From: Ingo Molnar <mingo@elte.hu>
To: David Schwartz <davids@webmaster.com>
Cc: "Linux-Kernel@Vger. Kernel. Org" <linux-kernel@vger.kernel.org>,
Mike Galbraith <efault@gmx.de>,
Peter Zijlstra <a.p.zijlstra@chello.nl>,
Martin Michlmayr <tbm@cyrius.com>,
Srivatsa Vaddagiri <vatsa@linux.vnet.ibm.com>,
Stephen Hemminger <shemminger@linux-foundation.org>
Subject: Re: Network slowdown due to CFS
Date: Wed, 26 Sep 2007 15:31:38 +0200 [thread overview]
Message-ID: <20070926133138.GA23187@elte.hu> (raw)
In-Reply-To: <MDEHLPKNGKAHNMBLJOLKCEPKHAAC.davids@webmaster.com>
* David Schwartz <davids@webmaster.com> wrote:
> > > I think the real fix would be for iperf to use blocking network IO
> > > though, or maybe to use a POSIX mutex or POSIX semaphores.
> >
> > So it's definitely not a bug in the kernel, only in iperf?
>
> Martin:
>
> Actually, in this case I think iperf is doing the right thing (though not
> the best thing) and the kernel is doing the wrong thing. [...]

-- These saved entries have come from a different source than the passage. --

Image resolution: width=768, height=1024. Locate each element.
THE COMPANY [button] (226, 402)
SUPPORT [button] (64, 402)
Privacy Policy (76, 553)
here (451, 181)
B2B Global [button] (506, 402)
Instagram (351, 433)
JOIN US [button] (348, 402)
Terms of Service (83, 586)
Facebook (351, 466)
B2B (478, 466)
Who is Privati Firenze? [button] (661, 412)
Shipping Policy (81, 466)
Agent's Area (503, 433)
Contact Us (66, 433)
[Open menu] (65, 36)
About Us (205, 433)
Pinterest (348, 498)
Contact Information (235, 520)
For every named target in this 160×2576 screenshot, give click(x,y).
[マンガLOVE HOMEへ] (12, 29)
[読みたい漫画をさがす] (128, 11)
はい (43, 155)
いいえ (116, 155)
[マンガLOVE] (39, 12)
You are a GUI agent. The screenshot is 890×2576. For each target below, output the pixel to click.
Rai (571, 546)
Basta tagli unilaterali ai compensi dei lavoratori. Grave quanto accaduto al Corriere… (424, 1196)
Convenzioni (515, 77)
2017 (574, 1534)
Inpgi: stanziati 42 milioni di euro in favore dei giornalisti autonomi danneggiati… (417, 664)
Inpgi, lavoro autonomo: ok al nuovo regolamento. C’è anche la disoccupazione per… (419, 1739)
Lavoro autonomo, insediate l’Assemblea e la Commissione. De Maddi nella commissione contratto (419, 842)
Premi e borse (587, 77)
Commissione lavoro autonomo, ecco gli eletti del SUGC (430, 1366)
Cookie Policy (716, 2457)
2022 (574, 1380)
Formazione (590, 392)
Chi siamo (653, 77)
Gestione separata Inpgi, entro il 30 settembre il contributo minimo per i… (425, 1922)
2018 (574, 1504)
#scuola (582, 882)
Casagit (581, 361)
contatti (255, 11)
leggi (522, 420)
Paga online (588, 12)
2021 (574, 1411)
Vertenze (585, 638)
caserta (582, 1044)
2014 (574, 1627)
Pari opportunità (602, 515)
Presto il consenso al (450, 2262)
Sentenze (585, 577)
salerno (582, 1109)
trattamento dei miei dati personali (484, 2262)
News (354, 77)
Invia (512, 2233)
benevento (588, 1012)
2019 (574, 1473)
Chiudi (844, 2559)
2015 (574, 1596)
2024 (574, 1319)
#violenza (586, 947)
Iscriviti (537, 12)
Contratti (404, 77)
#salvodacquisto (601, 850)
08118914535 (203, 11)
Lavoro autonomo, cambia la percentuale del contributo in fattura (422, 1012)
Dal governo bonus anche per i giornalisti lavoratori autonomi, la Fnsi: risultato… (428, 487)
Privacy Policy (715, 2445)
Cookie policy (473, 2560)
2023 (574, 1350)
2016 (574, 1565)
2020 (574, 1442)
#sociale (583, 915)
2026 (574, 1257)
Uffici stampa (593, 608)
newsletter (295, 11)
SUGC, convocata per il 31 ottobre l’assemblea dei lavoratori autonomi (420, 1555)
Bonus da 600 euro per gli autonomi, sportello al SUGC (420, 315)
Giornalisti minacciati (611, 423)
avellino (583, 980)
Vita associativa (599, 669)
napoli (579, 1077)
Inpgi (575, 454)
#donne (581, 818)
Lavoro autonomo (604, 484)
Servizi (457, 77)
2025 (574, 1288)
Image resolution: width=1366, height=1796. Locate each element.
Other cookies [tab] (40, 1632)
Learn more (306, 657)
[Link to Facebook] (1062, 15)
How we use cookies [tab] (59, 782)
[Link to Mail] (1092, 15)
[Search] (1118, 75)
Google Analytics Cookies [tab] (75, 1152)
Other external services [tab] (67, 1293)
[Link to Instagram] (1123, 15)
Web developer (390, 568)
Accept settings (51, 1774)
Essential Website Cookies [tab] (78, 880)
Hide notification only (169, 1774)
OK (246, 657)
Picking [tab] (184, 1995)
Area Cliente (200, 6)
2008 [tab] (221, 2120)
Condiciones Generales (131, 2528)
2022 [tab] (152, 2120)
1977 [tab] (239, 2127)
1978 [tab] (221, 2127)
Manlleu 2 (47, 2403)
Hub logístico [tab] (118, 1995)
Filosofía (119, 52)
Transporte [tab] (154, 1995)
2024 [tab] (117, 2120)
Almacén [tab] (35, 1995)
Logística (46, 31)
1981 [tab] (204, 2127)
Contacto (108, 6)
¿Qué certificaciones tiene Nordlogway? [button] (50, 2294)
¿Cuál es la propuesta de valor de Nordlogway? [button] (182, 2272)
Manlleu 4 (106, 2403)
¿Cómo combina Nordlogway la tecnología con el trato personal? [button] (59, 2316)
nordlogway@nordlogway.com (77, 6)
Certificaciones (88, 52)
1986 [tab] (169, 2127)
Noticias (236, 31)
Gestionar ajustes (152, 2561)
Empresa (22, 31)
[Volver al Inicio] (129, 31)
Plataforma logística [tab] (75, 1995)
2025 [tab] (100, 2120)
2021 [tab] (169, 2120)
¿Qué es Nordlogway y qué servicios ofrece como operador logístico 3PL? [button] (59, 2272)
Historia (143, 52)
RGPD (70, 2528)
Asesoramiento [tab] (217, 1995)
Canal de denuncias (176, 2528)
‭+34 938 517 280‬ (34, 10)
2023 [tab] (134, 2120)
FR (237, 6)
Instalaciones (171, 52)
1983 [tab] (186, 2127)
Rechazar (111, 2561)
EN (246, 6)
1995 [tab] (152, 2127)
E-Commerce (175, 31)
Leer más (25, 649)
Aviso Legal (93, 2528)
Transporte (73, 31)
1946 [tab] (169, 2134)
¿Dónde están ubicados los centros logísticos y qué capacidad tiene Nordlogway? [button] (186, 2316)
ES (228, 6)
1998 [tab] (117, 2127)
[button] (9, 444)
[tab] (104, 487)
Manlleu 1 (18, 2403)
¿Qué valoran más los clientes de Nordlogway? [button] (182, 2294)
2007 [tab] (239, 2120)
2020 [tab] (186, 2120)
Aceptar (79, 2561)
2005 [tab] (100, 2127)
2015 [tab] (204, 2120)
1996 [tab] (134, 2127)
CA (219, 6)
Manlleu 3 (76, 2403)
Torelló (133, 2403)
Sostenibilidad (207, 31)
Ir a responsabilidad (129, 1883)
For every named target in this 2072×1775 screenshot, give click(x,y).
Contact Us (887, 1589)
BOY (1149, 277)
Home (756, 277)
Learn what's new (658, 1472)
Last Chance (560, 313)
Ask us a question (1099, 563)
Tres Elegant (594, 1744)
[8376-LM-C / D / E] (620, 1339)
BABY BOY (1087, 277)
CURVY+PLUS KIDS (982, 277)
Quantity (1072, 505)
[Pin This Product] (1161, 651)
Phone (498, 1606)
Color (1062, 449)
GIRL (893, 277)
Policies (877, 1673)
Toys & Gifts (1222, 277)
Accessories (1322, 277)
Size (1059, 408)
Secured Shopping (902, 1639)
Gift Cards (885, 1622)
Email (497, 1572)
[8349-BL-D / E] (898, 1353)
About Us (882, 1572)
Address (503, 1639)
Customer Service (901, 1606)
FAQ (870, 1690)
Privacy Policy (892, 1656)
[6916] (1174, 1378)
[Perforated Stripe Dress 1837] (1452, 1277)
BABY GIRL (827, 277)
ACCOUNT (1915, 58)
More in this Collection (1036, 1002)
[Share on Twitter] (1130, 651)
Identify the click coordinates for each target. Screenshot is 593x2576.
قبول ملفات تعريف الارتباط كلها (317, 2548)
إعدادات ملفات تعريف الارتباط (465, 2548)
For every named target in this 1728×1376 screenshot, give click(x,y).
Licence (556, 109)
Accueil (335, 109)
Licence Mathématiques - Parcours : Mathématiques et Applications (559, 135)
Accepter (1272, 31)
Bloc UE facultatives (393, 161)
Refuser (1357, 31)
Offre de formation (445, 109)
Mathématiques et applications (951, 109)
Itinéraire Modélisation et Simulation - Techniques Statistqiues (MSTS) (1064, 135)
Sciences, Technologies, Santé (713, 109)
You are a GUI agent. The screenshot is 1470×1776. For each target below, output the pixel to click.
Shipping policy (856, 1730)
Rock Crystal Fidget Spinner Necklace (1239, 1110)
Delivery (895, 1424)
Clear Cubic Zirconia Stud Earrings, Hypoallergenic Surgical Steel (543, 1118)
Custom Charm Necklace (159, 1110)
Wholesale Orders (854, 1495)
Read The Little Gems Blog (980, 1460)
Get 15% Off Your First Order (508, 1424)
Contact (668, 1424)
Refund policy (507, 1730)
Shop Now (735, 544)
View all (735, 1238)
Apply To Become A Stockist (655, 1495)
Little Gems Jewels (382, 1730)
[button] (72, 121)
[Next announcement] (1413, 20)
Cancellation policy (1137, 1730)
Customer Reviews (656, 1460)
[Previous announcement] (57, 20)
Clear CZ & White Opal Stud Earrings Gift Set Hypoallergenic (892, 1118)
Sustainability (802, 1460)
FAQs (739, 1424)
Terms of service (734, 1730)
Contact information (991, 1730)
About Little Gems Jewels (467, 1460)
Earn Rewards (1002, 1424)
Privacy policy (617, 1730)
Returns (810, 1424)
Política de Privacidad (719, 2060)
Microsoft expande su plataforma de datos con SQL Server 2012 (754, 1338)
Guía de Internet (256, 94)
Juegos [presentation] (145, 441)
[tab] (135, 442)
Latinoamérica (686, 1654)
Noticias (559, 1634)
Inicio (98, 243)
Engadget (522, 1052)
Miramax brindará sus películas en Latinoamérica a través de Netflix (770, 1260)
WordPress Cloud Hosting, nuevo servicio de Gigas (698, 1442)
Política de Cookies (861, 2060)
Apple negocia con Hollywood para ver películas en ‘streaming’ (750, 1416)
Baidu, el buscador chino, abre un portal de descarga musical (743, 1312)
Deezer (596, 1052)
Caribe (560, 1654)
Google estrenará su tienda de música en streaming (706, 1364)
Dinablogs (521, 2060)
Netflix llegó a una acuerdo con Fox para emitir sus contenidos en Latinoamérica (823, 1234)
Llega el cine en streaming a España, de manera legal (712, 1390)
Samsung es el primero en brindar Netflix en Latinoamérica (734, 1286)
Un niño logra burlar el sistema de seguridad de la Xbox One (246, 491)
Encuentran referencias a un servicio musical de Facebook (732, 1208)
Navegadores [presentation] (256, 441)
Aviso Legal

it's not doing the right thing at all. I had a quick look at the source
code, and the reason for that weird yield usage was that there's a
locking bug in iperf's "Reporter thread" abstraction and apparently
instead of fixing the bug it was worked around via a horrible yield()
based user-space lock.
the (small) patch below fixes the iperf locking bug and removes the
yield() use. There are numerous immediate benefits of this patch:
- iperf uses _much_ less CPU time. On my Core2Duo test system, before
the patch it used up 100% CPU time to saturate 1 gigabit of network
traffic to another box. With the patch applied it now uses 9% of
CPU time.
- sys_sched_yield() is removed altogether
- i was able to measure much higher bandwidth over localhost for
example. This is the case for over-the-network measurements as well.
- the results are also more consistent and more deterministic, hence
more reliable as a benchmarking tool. (the reason for that is that
more CPU time is spent on actually delivering packets, instead of
mindlessly polling on the user-space "lock", so we actually max out
the CPU, instead of relying on the random proportion the workload was
able to make progress versus wasting CPU time on polling.)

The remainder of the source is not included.